Items from a dataset:
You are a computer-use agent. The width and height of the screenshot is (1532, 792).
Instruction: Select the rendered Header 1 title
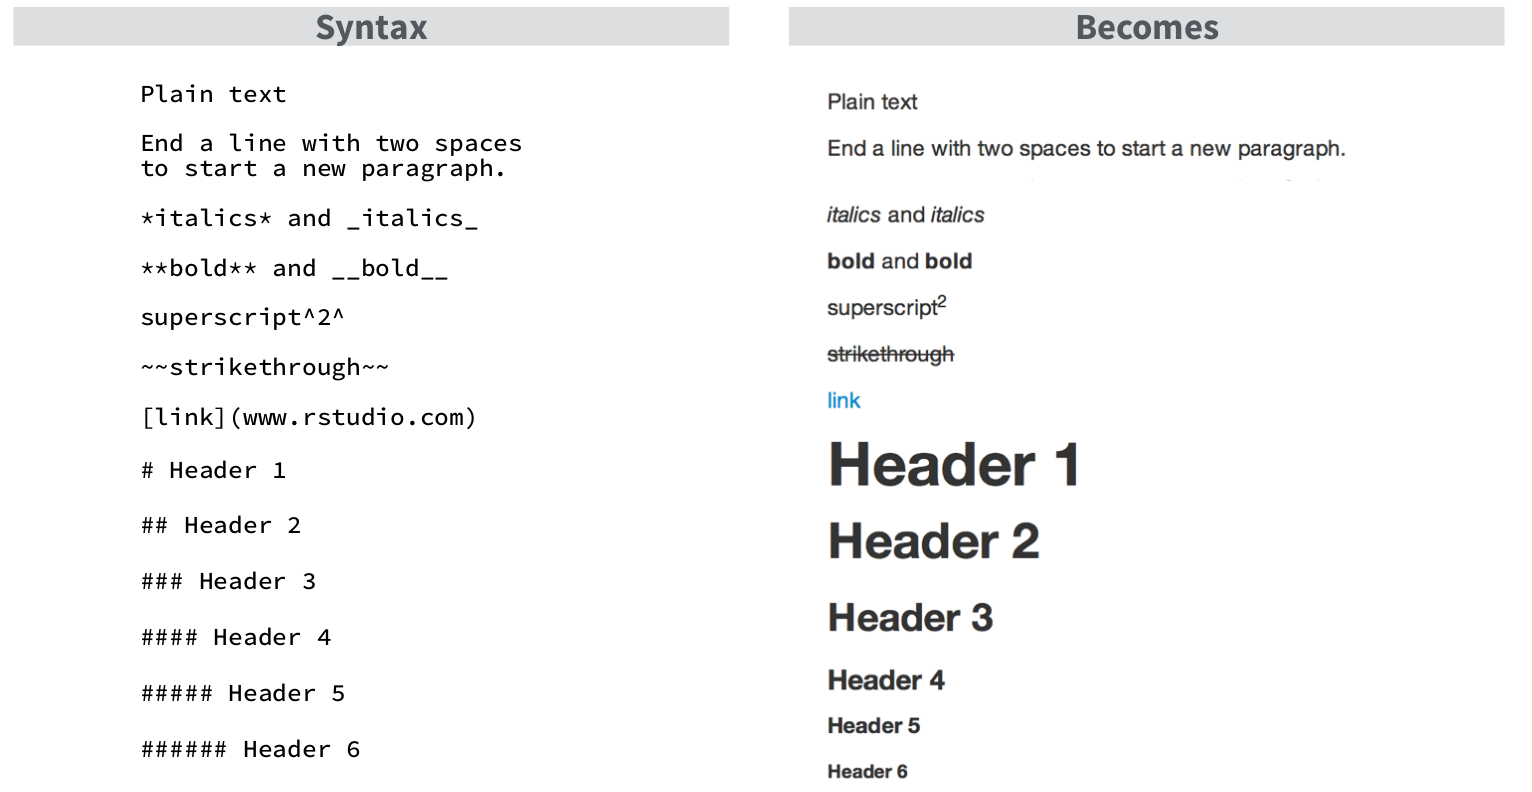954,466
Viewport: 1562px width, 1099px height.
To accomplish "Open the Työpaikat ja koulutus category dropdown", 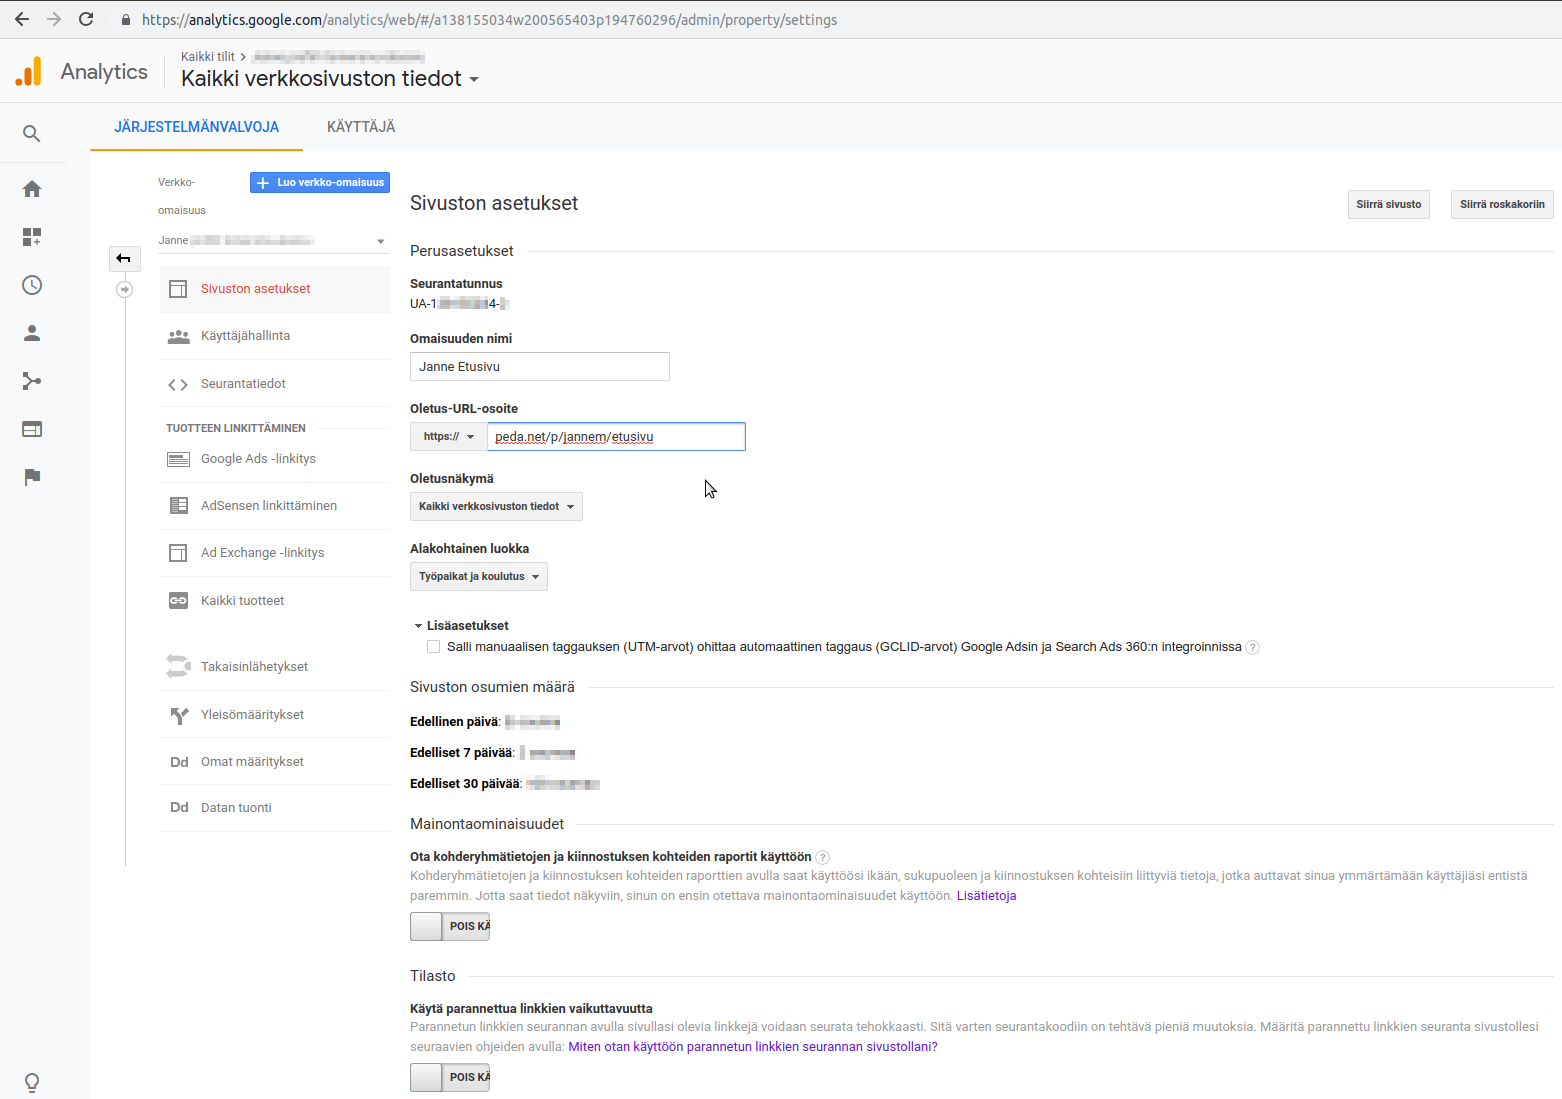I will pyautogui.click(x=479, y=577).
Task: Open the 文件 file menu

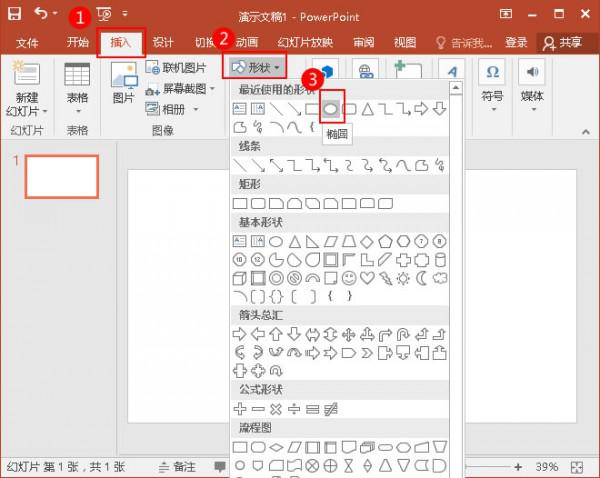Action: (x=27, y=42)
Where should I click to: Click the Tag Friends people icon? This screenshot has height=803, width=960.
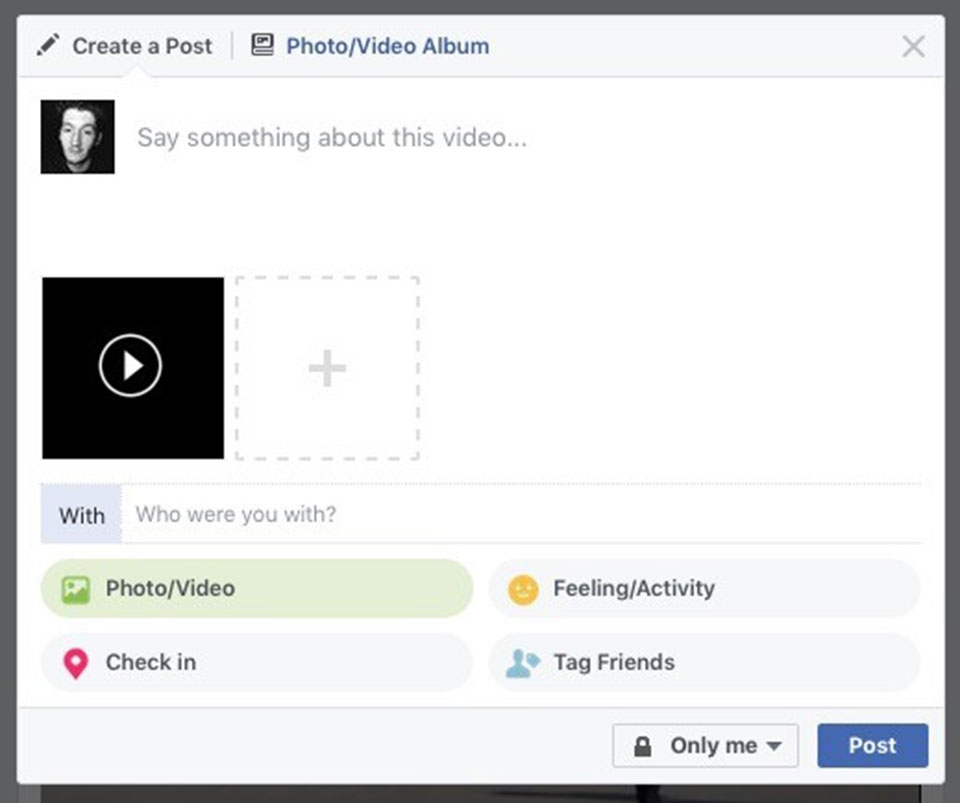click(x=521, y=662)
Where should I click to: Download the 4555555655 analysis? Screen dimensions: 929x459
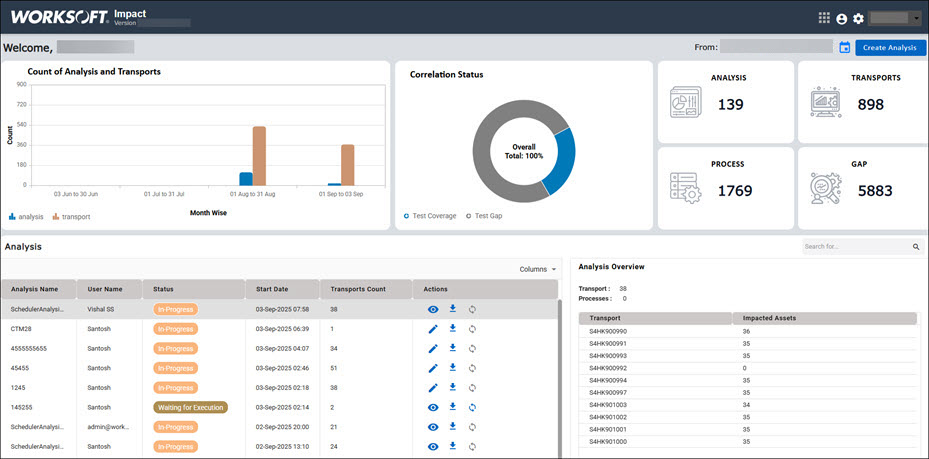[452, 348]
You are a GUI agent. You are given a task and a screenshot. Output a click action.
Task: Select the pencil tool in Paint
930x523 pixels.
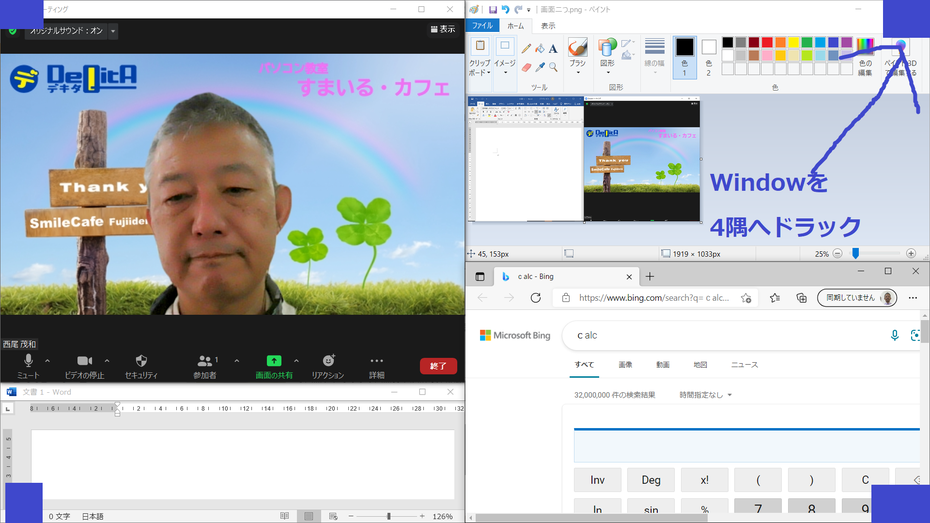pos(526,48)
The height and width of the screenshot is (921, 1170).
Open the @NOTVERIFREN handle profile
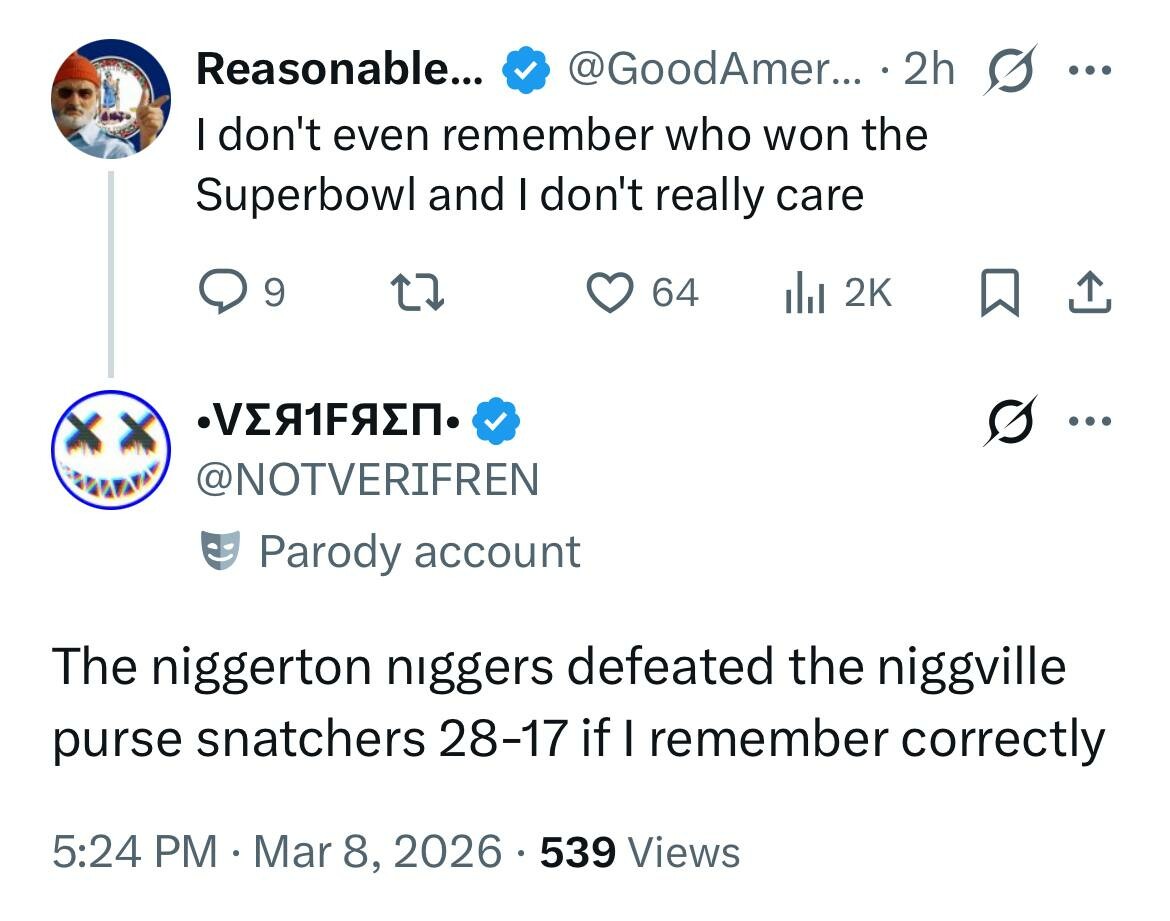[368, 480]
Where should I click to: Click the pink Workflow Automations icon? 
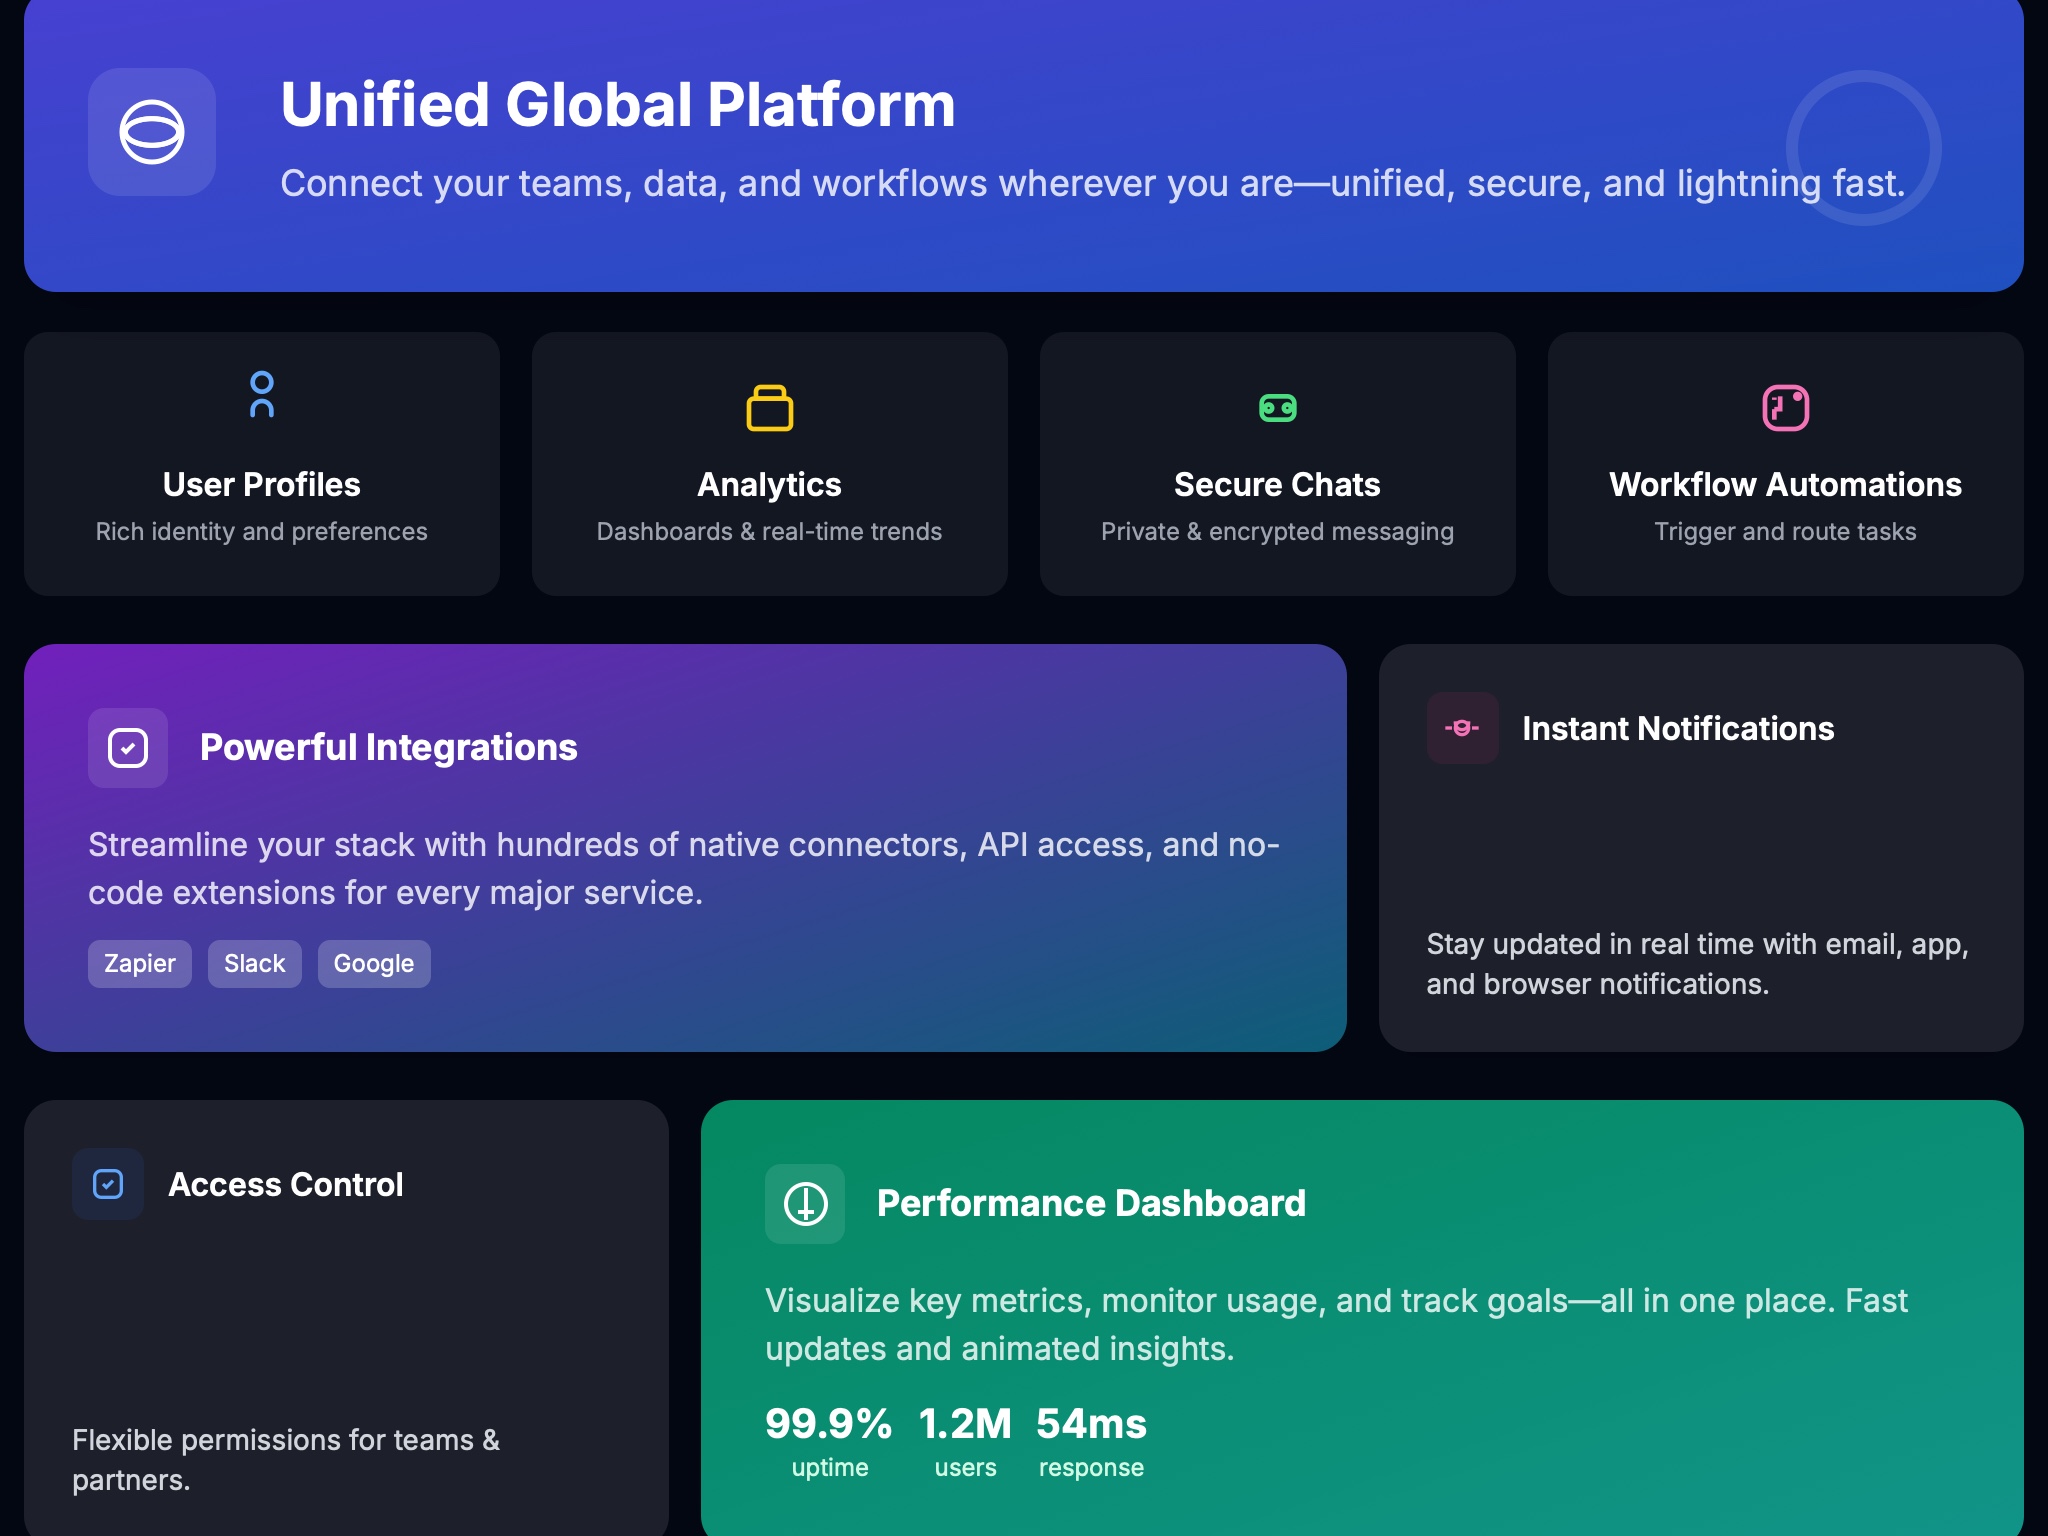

DIRECTIONS -> Convert the lines of the data, from the line containing "You are a GUI" through the final line, inclusive, into a numbered list, omitting blank lines. Leave the pictures out of the answer.

EXPECTED OUTPUT ->
1. You are a GUI agent. You are given a task and a screenshot. Output a click action.
2. Task: Select the pencil tool in Paint
3. 930x523 pixels.
4. pos(526,48)
5. The height and width of the screenshot is (921, 1170).
6. Open the @NOTVERIFREN handle profile
7. [368, 480]
8. Where should I click to: Click the pink Workflow Automations icon? 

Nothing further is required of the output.